Designers establish the logic upon which design systems are built and apply organizing principles and hierarchies that govern subsequent design decisions. (“Architecture vs Design” is yet another duality for another post.)

…but design deals with surface!

Designers, still tied to their historical role as artists, are typically responsible for applying a look and feel to physical and digital creations (e.g. wrappers, packaging, covers, skins, interfaces, etc.) only after someone else does all the figuring out.

Design disrupts

Design is the “secret” to “innovative” products, services, and businesses that “disrupt” markets by solving problems or capitalizing on opportunities in new and unexpected ways.

…but design standardizes!

Design seeks common languages, systems, and schemes to unify and build familiarity while minimizing variation and reducing complexity.

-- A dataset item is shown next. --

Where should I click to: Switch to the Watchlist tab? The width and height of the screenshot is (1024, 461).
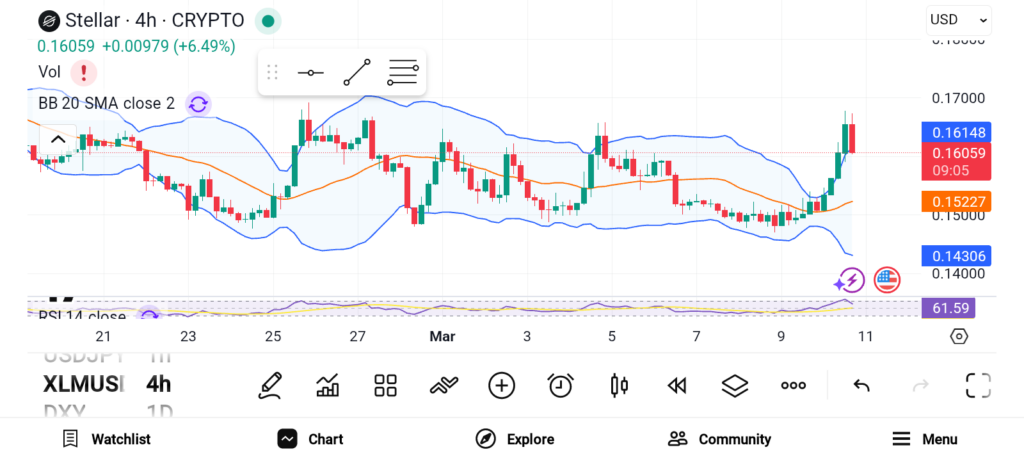[106, 439]
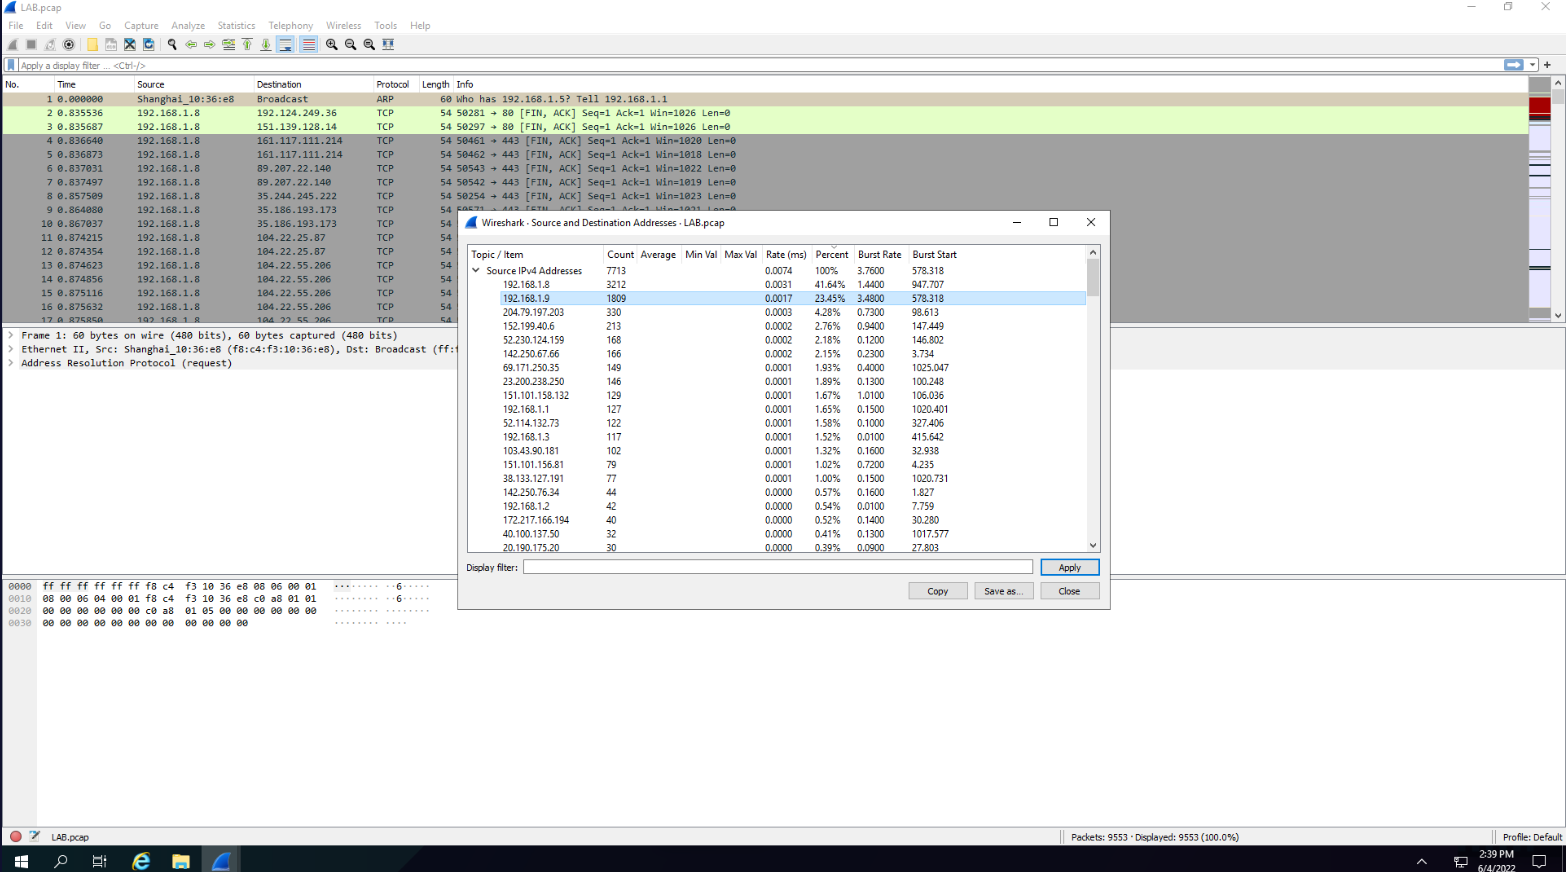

Of course, not all dualities are cause for dispute; seeing design as one thing or another can result from too little knowledge or too few frames of reference, without any particular leaning or preference attached. Non-design professionals often only have popular culture, the media, and personal experiences to go on, which can narrowly frame understanding of design and design practices. 

Difficulties arise when people (both within and outside of professional design) adopt a singular point of view or pick a side and vigorously defend it, especially when it is under perceived threat and regardless of how much opinion or fact is at play. But design discourse doesn’t have to remain polarized. In order for debate to shift more towards productive dialogue — and away from the same old cycles of arguments — there needs to be a middle ground. There’s a gradient of differences between design’s dualities, along axes of time, means, purpose, and outcome, but we are too busy focusing on endpoints and opposites.

The design conversation needs to move forward in sync with the field itself. For that to happen, we need alternate ways of seeing, thinking, and understanding:

  • How do we start to appreciate the spectrums of design thought and practice, history and futurity (yes, that’s a real word)? How much of the bigger picture of design can we map and understand?
  • How do we honestly begin to acknowledge what we know and don’t know about design, and start contextualizing and distinguishing opinion and fact? Can we pursue understanding before arriving at conclusions and solidifying our own thoughts? Can we actively share knowledge across design and non-design communities to expand and enrich understanding of what design is, where it came from, and where it might be heading?
  • How do we openly come to terms with our own personal attachments to design — as livelihood, as a community we belong to, as identity? Why do we care so much? What’s really at stake?
  • How do we step outside ourselves and see design anew? How do we question and probe design free from our own biases? Is it even possible?

As design continues to morph and expand, and as change speeds ahead, more dualities will likely emerge. One last duality will decide the future of design discussion: Will we cling to “this or that,” or will we embrace “yes, and…”?